Chinese ecommerce behemoths Alibaba and JD.com are being used to buy and sell tens of thousands of prescription medicines, skirting regulations in what is a legal grey area.
According to a recent Financial Times report, dozens of listings from third party vendors – mainly pharmacies – for drugs such as Pfizer’s antidepressant Zoloft and its anti-inflammatory drug Celebrex were available on the sites.
As the drugs are paid for on delivery, Alibaba and JD.com are able to class the transactions as “offline”. However, both sites host the listings, take marketing fees from the stores and, in some cases, deliver orders through courier companies in which they have ownership stakes.
Furthermore, some vendors do not require evidence of a prescription from buyers, creating the potential for adverse reactions or overdoses when the drugs are consumed.

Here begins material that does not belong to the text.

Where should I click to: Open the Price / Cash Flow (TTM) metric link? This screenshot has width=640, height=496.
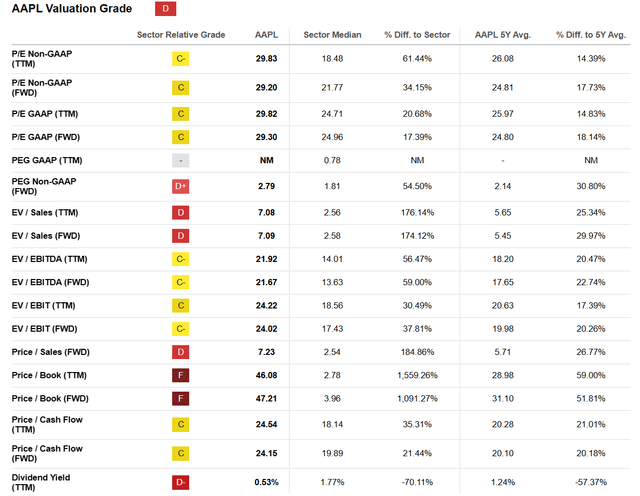(x=47, y=425)
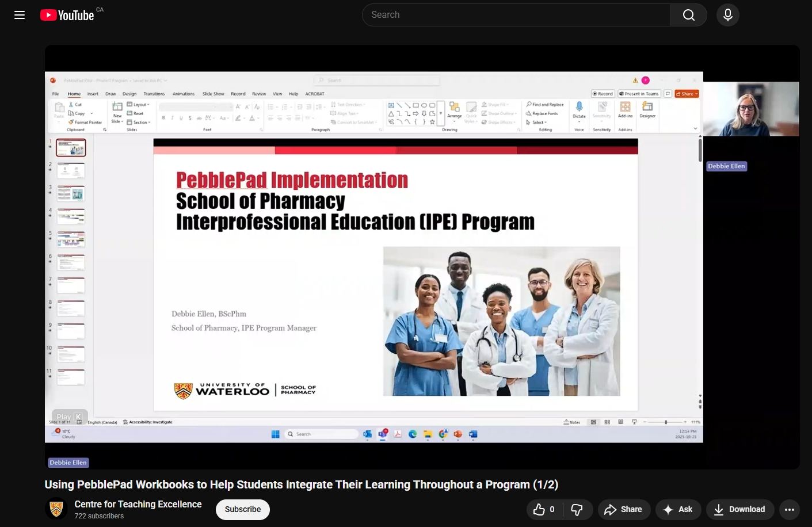Launch the Designer pane
The width and height of the screenshot is (812, 527).
pos(647,111)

There is a lot of room for discussion about whether these actions are illegal… This is a grey area
Mark Zhang, King & Wood Mallesons
Mark Zhang of Hong Kong-based law firm King & Wood Mallesons told the FT that, “There are regulations which explicitly prohibit online sales of prescription drugs,” but admitted that “There is a lot of room for discussion about whether these actions are illegal… This is a grey area. Policy encourages the industry to make innovations but retains the space for penalties.”

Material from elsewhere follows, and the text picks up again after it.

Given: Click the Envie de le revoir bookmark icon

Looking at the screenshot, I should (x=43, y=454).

The consultancy Roland Berger estimates that online pharmacy sales in China totalled USD 2.5bn in 2016, but that this was mostly made up of medical devices, contraceptives and contact lenses. In line with the rapid growth of the overall ecommerce market, Roland Berger expects the Chinese online pharmacy sector to grow 50 percent annually to reach USD 12bn by 2020.

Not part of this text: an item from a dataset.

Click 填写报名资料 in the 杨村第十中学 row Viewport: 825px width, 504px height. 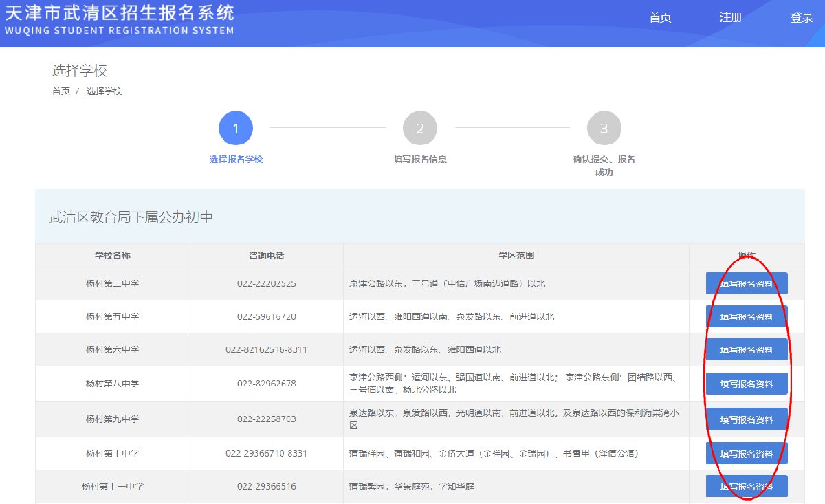[747, 454]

This is not the first time that prescription drug sales have caused problems for Alibaba. In 2016, Jack Ma’s company had to order vendors on its ecommerce platform Tmall to stop hosting medicine sales in response to an “urgent” directive from a local regulator.
Responding to this latest report, Alibaba’s Tmall said in a statement: “Merchants on our platform, including pharmacies, are prohibited from carrying out online sales of prescription drugs. We will take action against those who violate our product listing policy.”
However, Zhao Heng, an analyst at consultancy Latitude Health, feels that, despite directives and legislation to the contrary, the likes of Alibaba and JD will continue to host medicine sales. “As long as no one reports them, [companies] will quietly do it,” he stated.